Recent events on college campuses and Capitol Hill highlight a crisis in American higher education — the corrosive effect of political polarization on the intellectual and social life of our campus communities, including the attenuation of civil discourse and the abandonment of empathy.

Much of the current conversation has focused on policies and procedures — the codes of discipline colleges should create and enforce to ensure student safety and inclusivity. In that context, we’ve seen leaders tie themselves in knots regarding the legalities surrounding hate speech and bullying. But we are missing the larger issue and, with it, an opportunity to reinvent the college experience.

By intentionally designing environments where students from diverse backgrounds live and learn together in close proximity and giving them the tools for effective communication, civil discourse, and conflict resolution, we can cultivate a richer learning environment that promotes understanding, empathy, and acceptance. What would it look like to make those both central values and expected learning outcomes on a college campus?

We’ve seen leaders tie themselves in knots regarding the legalities surrounding hate speech and bullying.

Like many institutions in the United States, Minerva University, where I am president, is dealing with deep tensions and high emotions among students with strongly divergent views on the violence they are witnessing — in Israel and Gaza, and also in Ukraine, and sadly in many regions around the globe. Yet, in the composition of our student body as well as the structure of our academic program and residential experience, we have some unique advantages. We know some of our practices won’t translate to larger institutions, but there are lessons from our first decade that may be valuable to reducing social and cultural conflict and bridging differences.

The first practical lesson of our efforts is placing intercultural understanding at the heart of everything we do. Students begin their undergraduate journey in San Francisco, where our university is based, before traveling with a cohort of 200 others to live and study in cities around the world. At the start of each stay, they attend an in-depth seminar to learn about local values, communication styles, workplace culture, customs, and manners. It helps our students ensure they are mindful and respectful inhabitants of their new home, and brings broader awareness of the cultural differences in our student body.

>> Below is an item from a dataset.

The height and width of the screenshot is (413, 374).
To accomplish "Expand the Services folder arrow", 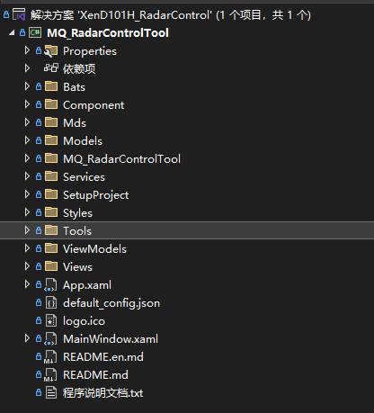I will click(x=27, y=176).
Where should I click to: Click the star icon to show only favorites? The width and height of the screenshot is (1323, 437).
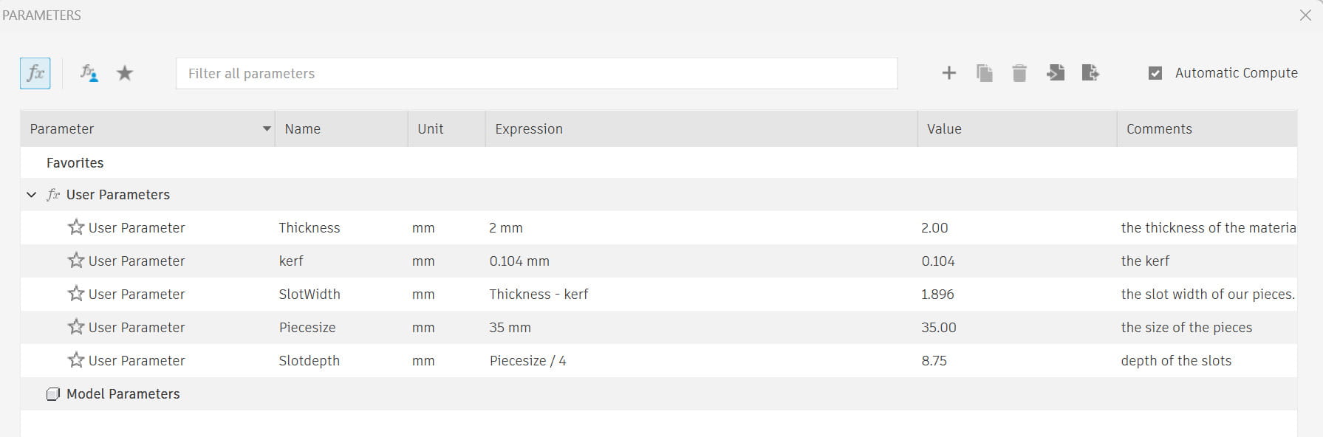coord(124,73)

Civil discourse is another of our key values. We’ve worked hard to instill the idea that each of us has a responsibility to see, to hear, and to attempt to understand our classmates, roommates, pupils, and friends. First-year students take four classes designed to build habits for interacting effectively. They learn how to negotiate, mediate, and resolve ethical dilemmas. Those skills are then built into our grading rubric. Class participation is graded on a scale of 1 to 5 based on students’ abilities to make connections in conversation and to recognize how their backgrounds affect their interpretation of the material at hand.

Our next lesson: Proximity matters. Our students live in close quarters across every conceivable line of difference during their entire time at Minerva. Residential life exists in the context of the overall values and mission of the university, and it is a learning environment every bit as vital as the classroom. Each week, select students organize a gathering to share the food and culture of their home countries with the rest of their cohort. From teaching samba to making dumplings, these events help students learn more about their friends and peers as well as the world at large. I recently spoke with a Pakistani alumna who described for me the profound and transformative experience of rooming with an Indian student, who became her best friend. Those opportunities allow students to engage with peers from different racial, ethnic, and economic backgrounds with the goal of producing radical empathy and understanding as well as lifelong connections.

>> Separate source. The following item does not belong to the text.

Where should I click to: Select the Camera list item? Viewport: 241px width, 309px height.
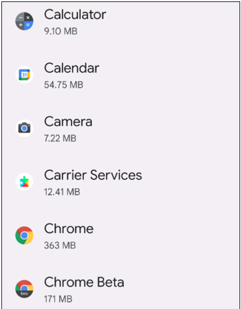tap(120, 128)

And beyond the residence halls, the city they are in is their campus. Anyone who has lived abroad knows that navigating a new city and learning a new language can complicate even the simplest of daily tasks. Our students don’t just make this transition once, but every couple of months. That productive struggle is by design.

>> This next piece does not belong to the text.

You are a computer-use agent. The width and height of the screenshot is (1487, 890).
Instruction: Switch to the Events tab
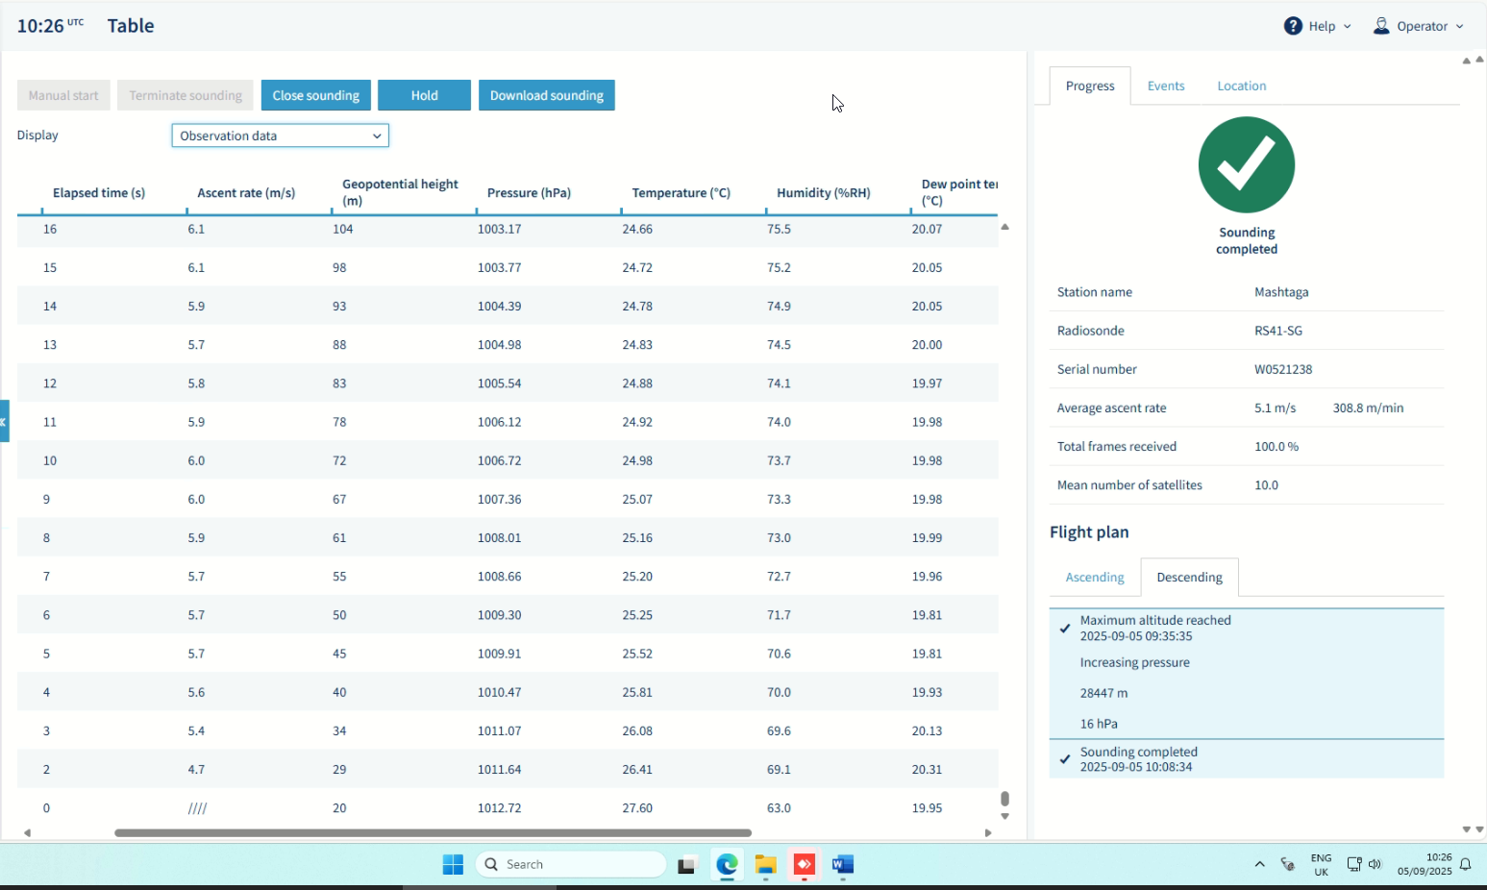point(1166,86)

College leaders have an obligation to provide inspiration, ethical guidance, and structure to young people hungry for community.

Another integral component is our pedagogy. Whatever your major, there is only one kind of class: a small seminar of roughly 20 students. Our professors are limited to speaking for less than 10 minutes of a 90-minute class. For the rest of the session, students are responsible for listening and interacting, and are graded on how well they share their own perspectives and seek out those of their classmates. Institutions with much-larger classes could attempt to replicate that model by breaking students into groups and encouraging instructors to shift from a mind-set of talking to students to one of facilitating conversations among students.

That pedagogy and our students’ diversity also provide ample opportunities to develop a nuanced understanding of some of the world’s most complex issues. Imagine how this might play out in a course about constitutional law with classmates from Iran, Denmark, and Brazil, or in a class on climate change with students from South Korea, Ukraine, and South Africa. Learning is enhanced because students are able to share their perspectives on the cultural and economic contexts that underlie our most-pressing problems.

College leaders today have an obligation to provide inspiration, ethical guidance, and, above all, structure to young people hungry for community in an increasingly calamitous and alienating world. We must help them understand not only the sorrow but the joy experienced by people not like themselves. That understanding won’t come from treating cultural education as an add-on or something that would be nice to have. Instead, it needs to be central to everything we do. Increased political polarization is a blight on American campuses, but we have the tools to stop the damage and forge stronger connections between students than ever before.

We welcome your thoughts and questions about this article. Please email the editors or submit a letter for publication.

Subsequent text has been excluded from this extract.